(READING TEXT Opens)

What is it?
Reaper is a DAW for Windows (Mac PPC and Intel versions are currently in Beta testing). DAW stands for Digital Audio Workstation, and if you haven't used one of these before the terms can be overwhelming. The basics of any DAW is that it allows you to record not only audio but MIDI from a variety of input devices and then edit them as you like. You can also layer many tracks of audio and MIDI to create entire sequences, and is the most common way songs are created in studios around the world.
This isn't going to be an exhaustive test of Reaper because it has so many features it wouldn't be possible to cover them all here. It does all the expected basics any modern DAW will do, so we will concentrate on the things it does well or not so well. Reaper has been around about four years since its original inception but may well be a new name to you when it comes to DAW software. In those four years, it has steadily gained many users and praise from various reviewers. Let's take a look at what all the fuss is about.
The first thing you have to get used to when you first start using reaper is the fact that it isn't particularly laid out like every other DAW. It has a lot of the standard things you will be used to like left to right arranger and piano roll for MIDI and so on but it does not use tools as such. It is based around actions and a quick look in the action list will show you exactly how many actions it has (1636 as of this article). This can be daunting at first, but it has a nice search and filter engine so that you can find any action you want and either activate directly or assign it to a short cut key or MIDI command. If you plan to use it a lot, additional actions can be created by coders using the SDK which is unique in the DAW arena and there are a couple of users who have already created hundreds of very useful add ons. On top of this actions can be linked together to create macros, and again these can be assigned to a short cut key or MIDI command. This isn't to say that everything in Reaper is achieved by actions far from it, but a lot of its power is hidden in actions and short cut keys.

(READING TEXT Closes)
(EXCERPTED RECORDS Opens)

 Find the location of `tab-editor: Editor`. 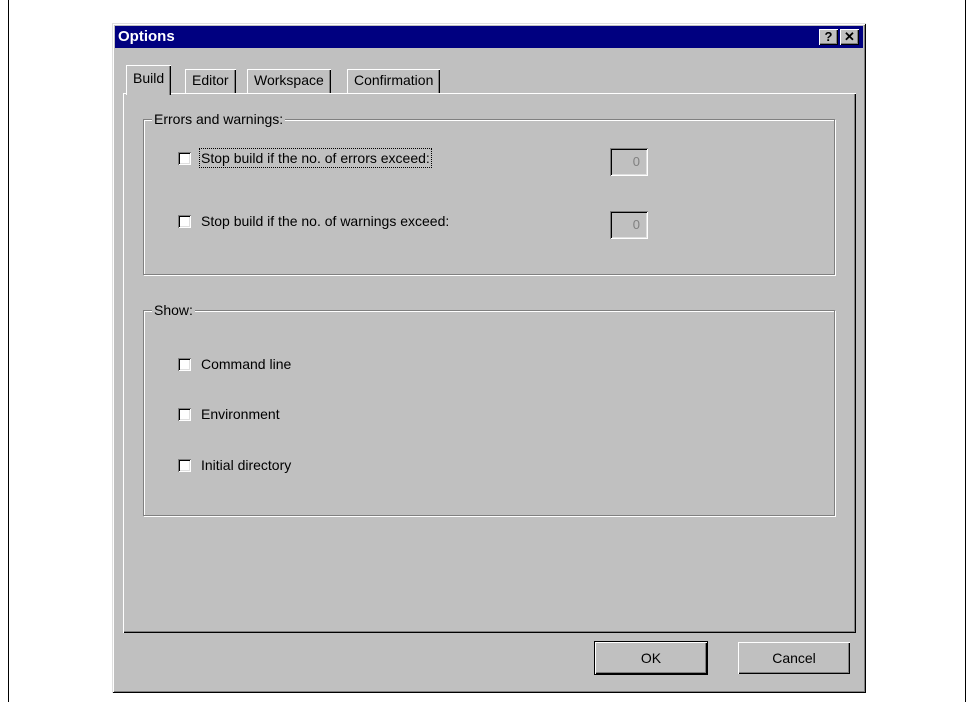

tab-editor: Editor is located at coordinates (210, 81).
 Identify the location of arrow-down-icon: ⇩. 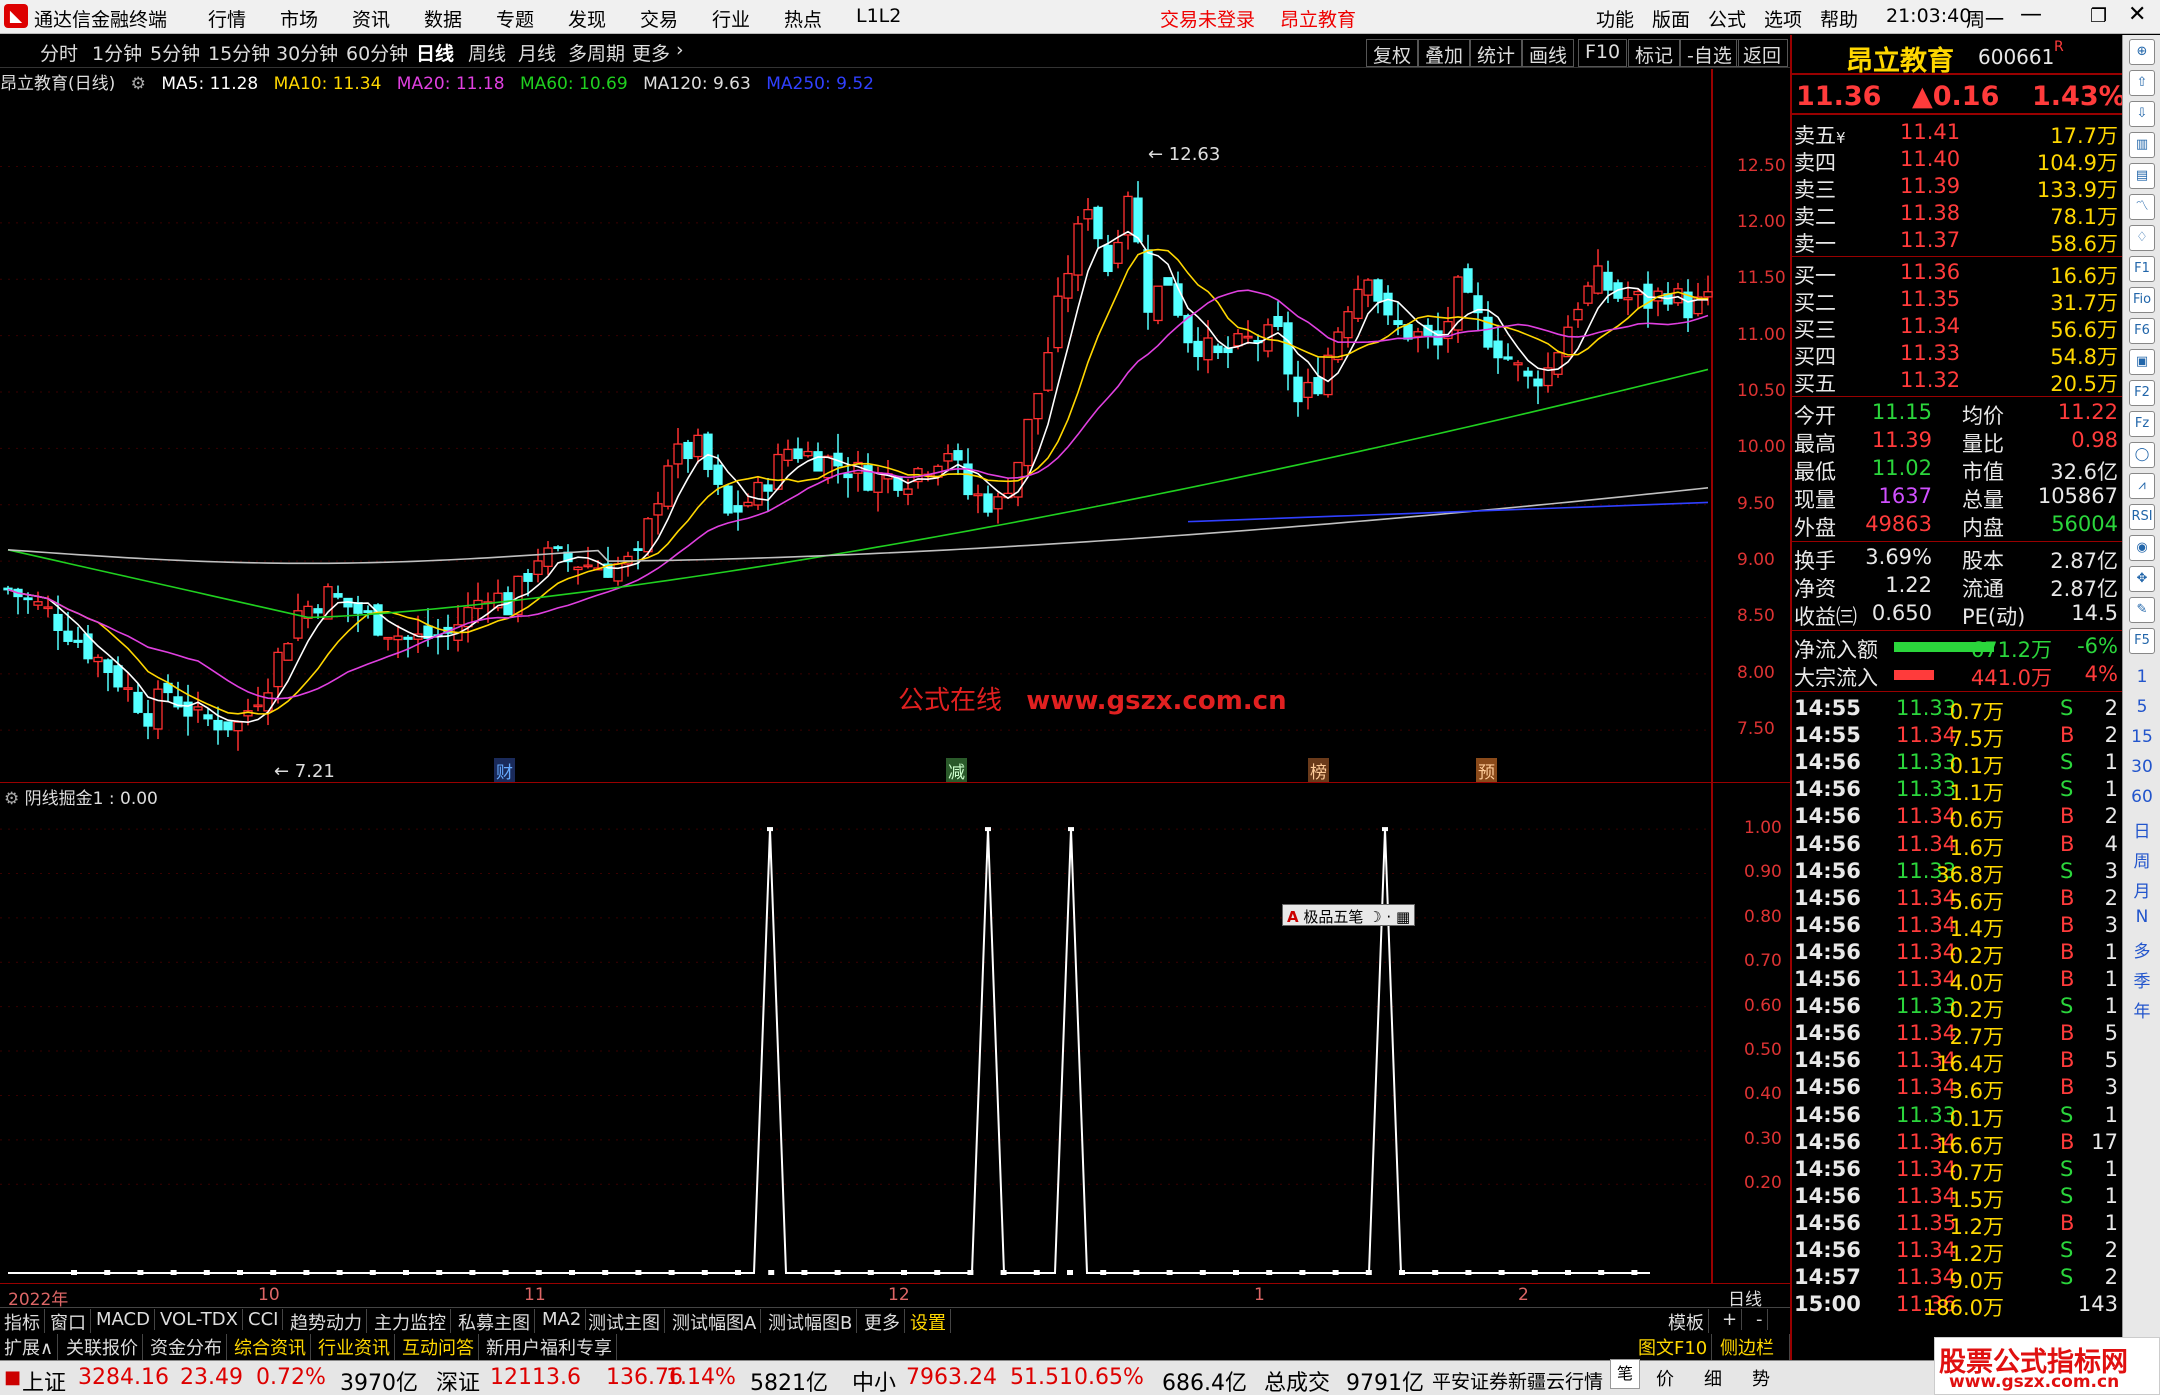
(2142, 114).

(EXCERPTED RECORDS Closes)
(EXCERPTED RECORDS Opens)

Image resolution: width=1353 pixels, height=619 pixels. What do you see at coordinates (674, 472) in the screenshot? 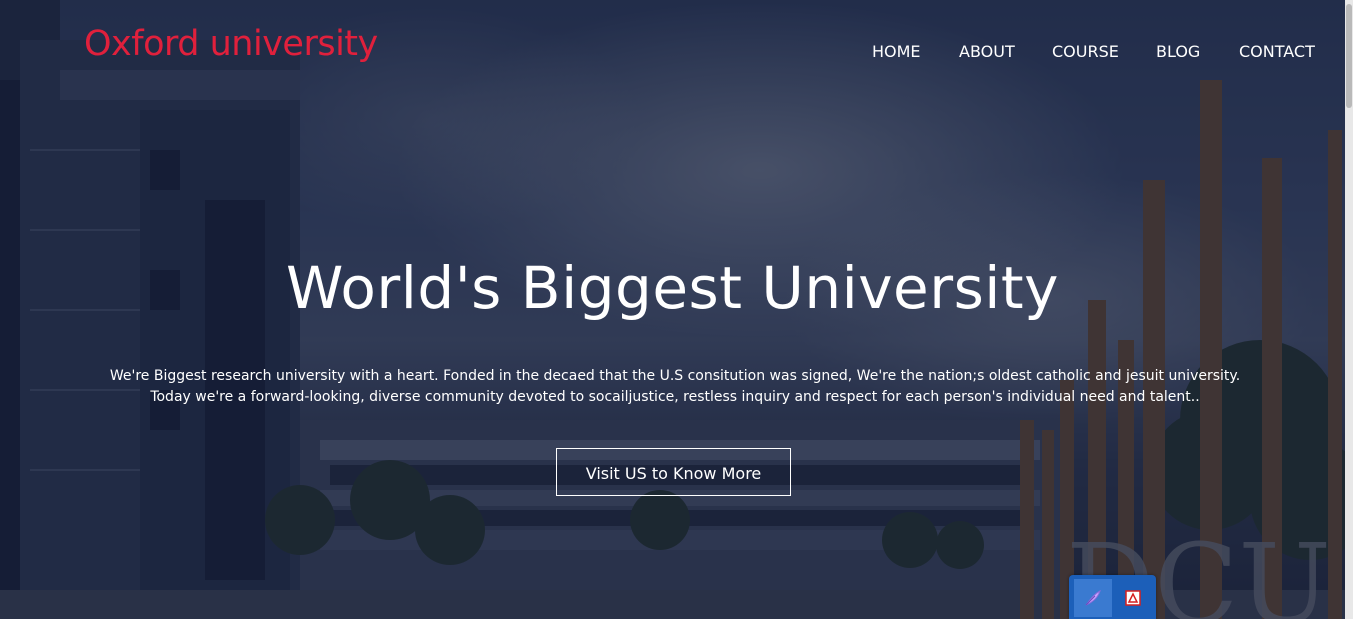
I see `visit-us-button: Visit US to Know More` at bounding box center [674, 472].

(EXCERPTED RECORDS Closes)
(EXCERPTED RECORDS Opens)

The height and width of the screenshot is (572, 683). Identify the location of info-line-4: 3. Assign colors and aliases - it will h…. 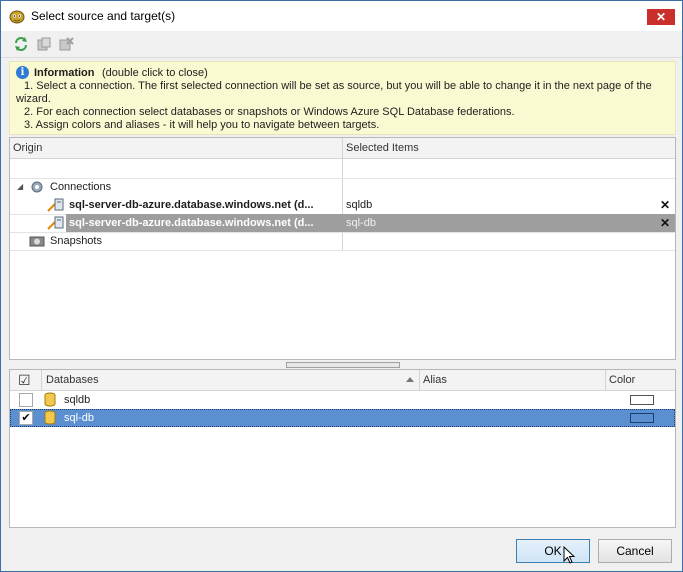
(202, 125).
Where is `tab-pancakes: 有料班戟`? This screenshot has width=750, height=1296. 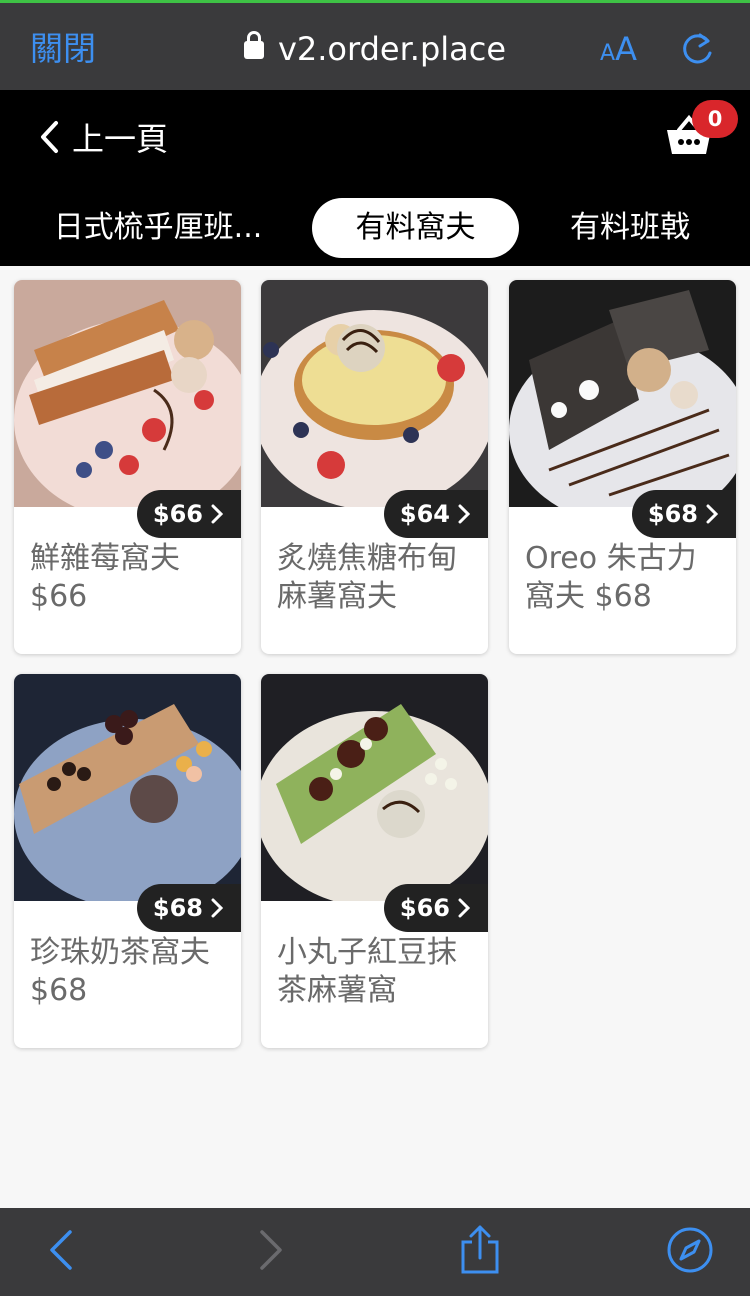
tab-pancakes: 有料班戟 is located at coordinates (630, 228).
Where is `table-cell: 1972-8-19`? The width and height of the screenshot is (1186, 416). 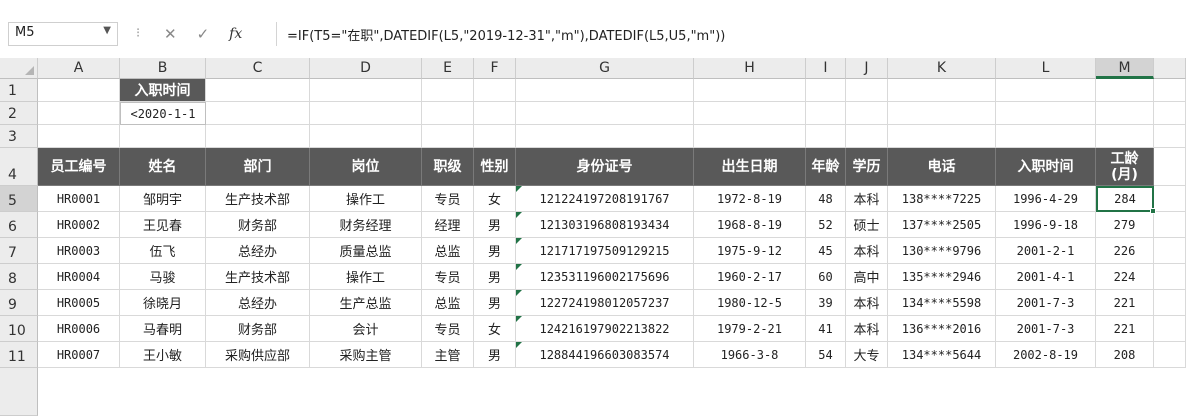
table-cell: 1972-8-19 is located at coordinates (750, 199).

(EXCERPTED RECORDS Closes)

- PROBLEM
Please answer these from the Reaper text:
1. What does DAW stand for?
2. About how long has Reaper been around since its original inception?
3. How many actions did the action list hold as of the article?

- RESULT FOR THIS EXERCISE
1. Digital Audio Workstation
2. About four years
3. 1636